Lavaur, a peaceful town with its church of Saint-Étienne, was the last stop of the seminar. Like many places in the region, Lavaur suffered during the Albigensian Crusade in the early 13th century, a legacy of terror and destruction. Today the river Agoût flows peacefully along its edges and beautifully sculpted gardens welcome the visitor to the church. The organ is an 1876 Cavaillé-Coll, whose case resembles La Madeleine in Paris.  Within the quiet surroundings, participants again heard the Romantic sound of Lefébure-Wély, Franck, Chausson, and Tournemire.
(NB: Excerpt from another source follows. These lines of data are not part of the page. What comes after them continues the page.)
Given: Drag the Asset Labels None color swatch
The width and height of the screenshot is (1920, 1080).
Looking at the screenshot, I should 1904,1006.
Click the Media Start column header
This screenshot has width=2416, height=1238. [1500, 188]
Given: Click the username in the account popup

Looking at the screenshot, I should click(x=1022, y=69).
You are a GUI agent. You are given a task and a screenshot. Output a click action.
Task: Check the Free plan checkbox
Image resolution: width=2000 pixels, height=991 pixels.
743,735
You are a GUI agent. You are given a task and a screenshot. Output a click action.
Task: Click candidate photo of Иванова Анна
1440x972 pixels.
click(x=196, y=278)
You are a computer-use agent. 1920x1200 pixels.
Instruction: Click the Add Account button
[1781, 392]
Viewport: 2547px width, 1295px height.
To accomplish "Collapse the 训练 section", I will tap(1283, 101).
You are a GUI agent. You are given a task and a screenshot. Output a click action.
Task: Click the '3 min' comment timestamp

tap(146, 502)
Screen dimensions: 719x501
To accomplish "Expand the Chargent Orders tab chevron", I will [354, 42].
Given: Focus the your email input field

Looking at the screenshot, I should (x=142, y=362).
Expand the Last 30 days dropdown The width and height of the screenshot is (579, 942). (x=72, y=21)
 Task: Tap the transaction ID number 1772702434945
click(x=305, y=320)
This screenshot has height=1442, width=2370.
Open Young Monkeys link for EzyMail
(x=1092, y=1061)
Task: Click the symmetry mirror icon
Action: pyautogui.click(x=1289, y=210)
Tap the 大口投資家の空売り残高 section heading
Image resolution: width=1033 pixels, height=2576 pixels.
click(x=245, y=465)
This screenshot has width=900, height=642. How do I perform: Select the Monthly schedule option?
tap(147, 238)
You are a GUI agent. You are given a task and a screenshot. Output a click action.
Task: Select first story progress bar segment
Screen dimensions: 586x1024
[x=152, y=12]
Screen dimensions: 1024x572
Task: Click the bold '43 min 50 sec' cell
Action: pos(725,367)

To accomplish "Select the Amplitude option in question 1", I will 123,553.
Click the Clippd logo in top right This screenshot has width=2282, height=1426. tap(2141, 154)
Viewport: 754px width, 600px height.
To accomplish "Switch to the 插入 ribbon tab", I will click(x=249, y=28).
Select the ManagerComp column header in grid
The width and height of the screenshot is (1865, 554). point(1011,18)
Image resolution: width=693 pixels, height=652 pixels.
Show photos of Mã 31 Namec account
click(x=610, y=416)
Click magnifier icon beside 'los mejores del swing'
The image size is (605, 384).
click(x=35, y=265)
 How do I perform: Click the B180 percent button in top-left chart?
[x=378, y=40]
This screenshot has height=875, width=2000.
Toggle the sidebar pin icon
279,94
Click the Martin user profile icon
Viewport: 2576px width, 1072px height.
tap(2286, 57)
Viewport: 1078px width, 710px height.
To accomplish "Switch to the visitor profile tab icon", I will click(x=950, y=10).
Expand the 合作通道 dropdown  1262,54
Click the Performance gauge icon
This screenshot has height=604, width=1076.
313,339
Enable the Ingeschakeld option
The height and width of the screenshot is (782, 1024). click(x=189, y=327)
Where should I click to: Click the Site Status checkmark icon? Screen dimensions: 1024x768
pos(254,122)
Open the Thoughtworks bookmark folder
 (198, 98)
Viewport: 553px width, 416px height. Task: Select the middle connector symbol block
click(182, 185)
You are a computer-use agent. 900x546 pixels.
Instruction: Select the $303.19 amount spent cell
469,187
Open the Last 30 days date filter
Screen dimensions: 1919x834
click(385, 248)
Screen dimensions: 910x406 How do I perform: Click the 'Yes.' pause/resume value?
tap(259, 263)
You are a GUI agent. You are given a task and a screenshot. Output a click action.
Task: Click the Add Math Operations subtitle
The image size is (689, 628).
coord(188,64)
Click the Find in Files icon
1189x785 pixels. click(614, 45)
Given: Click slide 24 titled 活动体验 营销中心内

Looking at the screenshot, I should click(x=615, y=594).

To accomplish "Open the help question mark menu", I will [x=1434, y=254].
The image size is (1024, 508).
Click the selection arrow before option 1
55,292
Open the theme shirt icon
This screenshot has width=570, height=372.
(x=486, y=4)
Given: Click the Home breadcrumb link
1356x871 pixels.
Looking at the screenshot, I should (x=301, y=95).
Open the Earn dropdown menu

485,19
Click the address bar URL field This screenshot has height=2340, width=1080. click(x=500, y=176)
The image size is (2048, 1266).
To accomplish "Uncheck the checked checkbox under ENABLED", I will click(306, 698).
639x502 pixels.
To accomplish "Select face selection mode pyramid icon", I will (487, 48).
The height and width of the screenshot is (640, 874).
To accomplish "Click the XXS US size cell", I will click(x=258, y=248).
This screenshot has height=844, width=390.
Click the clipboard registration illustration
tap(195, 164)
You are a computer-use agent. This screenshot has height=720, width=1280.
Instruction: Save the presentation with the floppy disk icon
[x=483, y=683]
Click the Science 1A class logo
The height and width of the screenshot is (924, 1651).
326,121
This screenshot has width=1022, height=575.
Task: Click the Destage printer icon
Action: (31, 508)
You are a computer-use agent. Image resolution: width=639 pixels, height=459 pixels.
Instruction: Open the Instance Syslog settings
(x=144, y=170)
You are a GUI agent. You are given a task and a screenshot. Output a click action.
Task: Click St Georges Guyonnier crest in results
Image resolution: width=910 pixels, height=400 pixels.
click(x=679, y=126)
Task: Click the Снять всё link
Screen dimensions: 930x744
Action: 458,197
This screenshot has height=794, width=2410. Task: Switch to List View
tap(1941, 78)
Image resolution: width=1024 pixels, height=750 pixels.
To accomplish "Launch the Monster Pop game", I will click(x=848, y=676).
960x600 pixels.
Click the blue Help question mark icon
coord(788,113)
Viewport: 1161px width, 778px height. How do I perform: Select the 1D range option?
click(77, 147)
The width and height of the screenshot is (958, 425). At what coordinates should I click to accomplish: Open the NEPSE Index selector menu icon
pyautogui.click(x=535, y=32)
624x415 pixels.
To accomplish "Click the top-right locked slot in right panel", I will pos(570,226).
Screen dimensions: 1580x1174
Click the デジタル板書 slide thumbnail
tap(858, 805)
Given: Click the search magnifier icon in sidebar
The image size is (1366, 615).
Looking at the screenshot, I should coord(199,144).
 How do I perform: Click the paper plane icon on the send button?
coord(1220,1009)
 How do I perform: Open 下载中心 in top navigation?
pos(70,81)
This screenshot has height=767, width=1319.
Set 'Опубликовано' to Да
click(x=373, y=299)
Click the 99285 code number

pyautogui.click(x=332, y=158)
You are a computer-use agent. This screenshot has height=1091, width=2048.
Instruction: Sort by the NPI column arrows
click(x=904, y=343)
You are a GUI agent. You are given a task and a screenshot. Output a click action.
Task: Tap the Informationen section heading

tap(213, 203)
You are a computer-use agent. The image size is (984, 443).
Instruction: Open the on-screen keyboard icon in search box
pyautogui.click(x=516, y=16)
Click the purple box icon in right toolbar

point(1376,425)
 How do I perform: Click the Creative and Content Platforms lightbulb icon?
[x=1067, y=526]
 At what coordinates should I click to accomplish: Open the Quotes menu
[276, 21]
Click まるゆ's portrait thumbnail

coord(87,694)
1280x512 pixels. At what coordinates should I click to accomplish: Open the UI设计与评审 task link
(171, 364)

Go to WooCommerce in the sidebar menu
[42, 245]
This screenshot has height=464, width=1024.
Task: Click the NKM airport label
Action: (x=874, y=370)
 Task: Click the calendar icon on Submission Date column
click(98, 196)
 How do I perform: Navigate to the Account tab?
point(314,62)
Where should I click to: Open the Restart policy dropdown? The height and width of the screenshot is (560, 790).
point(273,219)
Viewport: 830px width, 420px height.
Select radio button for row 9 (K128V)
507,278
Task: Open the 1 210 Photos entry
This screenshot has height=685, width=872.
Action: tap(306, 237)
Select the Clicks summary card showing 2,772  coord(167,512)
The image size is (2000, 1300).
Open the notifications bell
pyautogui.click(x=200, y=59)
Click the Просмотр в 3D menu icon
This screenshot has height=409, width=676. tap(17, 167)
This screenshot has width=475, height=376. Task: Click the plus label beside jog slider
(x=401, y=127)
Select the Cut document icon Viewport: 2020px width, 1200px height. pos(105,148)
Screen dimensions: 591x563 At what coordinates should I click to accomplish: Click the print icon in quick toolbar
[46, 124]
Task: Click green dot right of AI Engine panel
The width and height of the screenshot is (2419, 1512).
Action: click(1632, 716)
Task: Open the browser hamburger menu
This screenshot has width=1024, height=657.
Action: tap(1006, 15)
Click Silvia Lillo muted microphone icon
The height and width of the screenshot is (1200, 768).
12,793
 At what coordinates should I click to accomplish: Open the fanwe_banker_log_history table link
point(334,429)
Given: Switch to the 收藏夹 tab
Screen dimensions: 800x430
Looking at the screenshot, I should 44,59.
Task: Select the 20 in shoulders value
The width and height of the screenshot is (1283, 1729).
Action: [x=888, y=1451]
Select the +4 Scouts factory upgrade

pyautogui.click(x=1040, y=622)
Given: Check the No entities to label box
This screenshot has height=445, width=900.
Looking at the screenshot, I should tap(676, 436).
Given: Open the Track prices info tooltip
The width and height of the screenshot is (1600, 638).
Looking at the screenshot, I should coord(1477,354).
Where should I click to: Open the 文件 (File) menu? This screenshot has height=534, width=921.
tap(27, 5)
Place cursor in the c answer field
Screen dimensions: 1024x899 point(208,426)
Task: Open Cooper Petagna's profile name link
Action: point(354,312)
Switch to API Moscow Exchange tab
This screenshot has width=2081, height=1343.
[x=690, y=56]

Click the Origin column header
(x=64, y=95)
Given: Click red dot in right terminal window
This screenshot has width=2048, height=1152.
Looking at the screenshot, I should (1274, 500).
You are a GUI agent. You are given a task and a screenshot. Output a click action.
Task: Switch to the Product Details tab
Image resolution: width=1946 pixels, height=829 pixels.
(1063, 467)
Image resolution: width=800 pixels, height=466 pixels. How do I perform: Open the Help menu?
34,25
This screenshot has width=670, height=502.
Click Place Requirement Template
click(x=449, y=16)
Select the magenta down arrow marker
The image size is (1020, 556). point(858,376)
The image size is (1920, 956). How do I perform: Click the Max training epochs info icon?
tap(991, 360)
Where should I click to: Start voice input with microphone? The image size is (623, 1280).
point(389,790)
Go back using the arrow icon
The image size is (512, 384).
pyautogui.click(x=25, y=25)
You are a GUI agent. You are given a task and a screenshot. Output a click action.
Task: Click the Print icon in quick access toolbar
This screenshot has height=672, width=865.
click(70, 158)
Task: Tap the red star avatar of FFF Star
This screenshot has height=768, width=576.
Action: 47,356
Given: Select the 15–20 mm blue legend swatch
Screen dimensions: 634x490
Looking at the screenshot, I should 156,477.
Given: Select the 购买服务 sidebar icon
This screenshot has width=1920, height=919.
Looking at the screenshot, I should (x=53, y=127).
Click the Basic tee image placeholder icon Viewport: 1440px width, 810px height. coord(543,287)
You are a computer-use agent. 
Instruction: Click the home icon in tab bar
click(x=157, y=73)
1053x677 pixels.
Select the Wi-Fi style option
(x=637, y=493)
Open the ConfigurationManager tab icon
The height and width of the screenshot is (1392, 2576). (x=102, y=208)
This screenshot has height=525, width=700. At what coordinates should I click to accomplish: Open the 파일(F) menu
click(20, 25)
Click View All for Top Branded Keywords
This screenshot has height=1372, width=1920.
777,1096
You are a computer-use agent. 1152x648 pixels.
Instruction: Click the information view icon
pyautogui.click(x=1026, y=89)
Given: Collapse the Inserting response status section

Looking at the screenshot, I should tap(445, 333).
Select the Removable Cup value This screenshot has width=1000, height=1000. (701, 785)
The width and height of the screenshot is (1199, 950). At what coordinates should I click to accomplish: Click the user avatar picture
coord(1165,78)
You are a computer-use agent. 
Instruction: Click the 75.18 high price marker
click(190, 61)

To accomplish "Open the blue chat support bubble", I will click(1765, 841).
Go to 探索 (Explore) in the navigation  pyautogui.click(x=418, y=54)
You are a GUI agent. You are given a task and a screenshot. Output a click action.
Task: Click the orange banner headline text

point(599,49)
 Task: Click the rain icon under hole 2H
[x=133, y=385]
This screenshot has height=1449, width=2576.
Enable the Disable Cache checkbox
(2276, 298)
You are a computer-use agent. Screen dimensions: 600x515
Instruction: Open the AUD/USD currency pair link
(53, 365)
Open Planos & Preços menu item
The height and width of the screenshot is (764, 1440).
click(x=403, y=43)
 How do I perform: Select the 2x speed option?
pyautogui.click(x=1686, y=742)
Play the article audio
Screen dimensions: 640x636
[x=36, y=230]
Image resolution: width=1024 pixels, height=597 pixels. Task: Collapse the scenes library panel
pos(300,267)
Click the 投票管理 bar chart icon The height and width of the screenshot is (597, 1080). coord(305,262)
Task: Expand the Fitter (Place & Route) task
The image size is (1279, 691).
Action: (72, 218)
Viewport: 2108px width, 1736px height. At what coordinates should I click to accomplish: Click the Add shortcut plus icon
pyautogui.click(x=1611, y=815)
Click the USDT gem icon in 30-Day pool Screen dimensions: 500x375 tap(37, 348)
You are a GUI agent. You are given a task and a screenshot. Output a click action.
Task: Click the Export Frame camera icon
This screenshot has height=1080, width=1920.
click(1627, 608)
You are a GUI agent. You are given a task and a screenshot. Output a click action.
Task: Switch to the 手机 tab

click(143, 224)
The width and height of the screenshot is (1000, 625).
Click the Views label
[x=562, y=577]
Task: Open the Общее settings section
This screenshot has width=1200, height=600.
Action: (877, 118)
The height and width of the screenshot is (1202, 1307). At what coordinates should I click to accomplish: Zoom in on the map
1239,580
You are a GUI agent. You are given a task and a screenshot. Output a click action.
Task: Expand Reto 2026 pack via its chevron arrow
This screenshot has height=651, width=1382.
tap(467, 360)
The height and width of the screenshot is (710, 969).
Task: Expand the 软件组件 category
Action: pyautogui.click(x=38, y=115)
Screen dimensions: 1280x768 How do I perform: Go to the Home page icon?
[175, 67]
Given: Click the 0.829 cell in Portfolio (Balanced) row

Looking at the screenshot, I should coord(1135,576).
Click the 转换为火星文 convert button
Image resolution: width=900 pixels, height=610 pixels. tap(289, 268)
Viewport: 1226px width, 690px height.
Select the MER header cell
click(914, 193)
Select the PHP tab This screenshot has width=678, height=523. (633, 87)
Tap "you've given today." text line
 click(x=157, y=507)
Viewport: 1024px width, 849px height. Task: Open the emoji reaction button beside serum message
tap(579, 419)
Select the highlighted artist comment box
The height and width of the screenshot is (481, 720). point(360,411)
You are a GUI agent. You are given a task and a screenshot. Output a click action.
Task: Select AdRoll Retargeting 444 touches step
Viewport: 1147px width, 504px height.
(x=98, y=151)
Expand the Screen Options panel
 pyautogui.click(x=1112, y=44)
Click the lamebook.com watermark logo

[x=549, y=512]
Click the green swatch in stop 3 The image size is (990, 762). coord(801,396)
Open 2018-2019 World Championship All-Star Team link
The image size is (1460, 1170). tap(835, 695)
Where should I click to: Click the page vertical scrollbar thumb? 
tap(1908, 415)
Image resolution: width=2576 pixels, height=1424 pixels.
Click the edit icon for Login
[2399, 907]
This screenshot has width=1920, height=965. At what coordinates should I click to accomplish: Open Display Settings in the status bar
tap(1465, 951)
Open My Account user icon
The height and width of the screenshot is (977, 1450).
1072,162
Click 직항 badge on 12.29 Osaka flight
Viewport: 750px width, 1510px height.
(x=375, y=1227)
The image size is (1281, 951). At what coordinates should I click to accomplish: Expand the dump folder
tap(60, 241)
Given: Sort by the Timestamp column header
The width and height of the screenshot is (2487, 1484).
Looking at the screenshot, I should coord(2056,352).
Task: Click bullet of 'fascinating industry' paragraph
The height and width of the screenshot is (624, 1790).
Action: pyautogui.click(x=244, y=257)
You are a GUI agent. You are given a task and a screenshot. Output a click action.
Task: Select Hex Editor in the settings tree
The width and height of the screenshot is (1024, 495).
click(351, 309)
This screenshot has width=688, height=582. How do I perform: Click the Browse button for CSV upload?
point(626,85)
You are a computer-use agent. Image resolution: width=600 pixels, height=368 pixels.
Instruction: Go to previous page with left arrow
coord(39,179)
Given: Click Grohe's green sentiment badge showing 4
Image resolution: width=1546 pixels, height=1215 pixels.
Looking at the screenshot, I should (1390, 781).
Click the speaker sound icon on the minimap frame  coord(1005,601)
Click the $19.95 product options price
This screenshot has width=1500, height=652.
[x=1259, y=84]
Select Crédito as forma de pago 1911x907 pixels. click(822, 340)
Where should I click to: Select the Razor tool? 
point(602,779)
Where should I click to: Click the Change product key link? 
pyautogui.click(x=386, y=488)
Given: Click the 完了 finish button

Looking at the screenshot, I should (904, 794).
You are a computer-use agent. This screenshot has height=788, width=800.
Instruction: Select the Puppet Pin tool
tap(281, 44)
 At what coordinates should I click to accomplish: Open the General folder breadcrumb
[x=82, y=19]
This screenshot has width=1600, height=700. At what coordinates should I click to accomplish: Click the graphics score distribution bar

Directors Christina Harmon and Marie-Louise Langlais and their associates planned the schedule for maximum use of time, and the seminar fulfilled its purpose as an educational experience and delight for the ear. The gracious hospitality of our hosts included a dinner at the home of Naji and Marie-Bernadette Dufourcet Hakim, a garden reception at the Schola Cantorum prepared by Mme. Langlais and her daughter Caroline, and two group dinners at private rooms in fine restaurants, one of which was for celebration with song and gifts on Mme. Langlais' birthday.

The first French Organ Music Seminar in 1987 attracted six students who spent five days studying with Philippe Lefebvre at Notre Dame in Paris. The eighth tour, with 60 students from age 16 to 75, provided experience of a wide variety of instruments and invaluable personal interaction with fine scholars and teachers.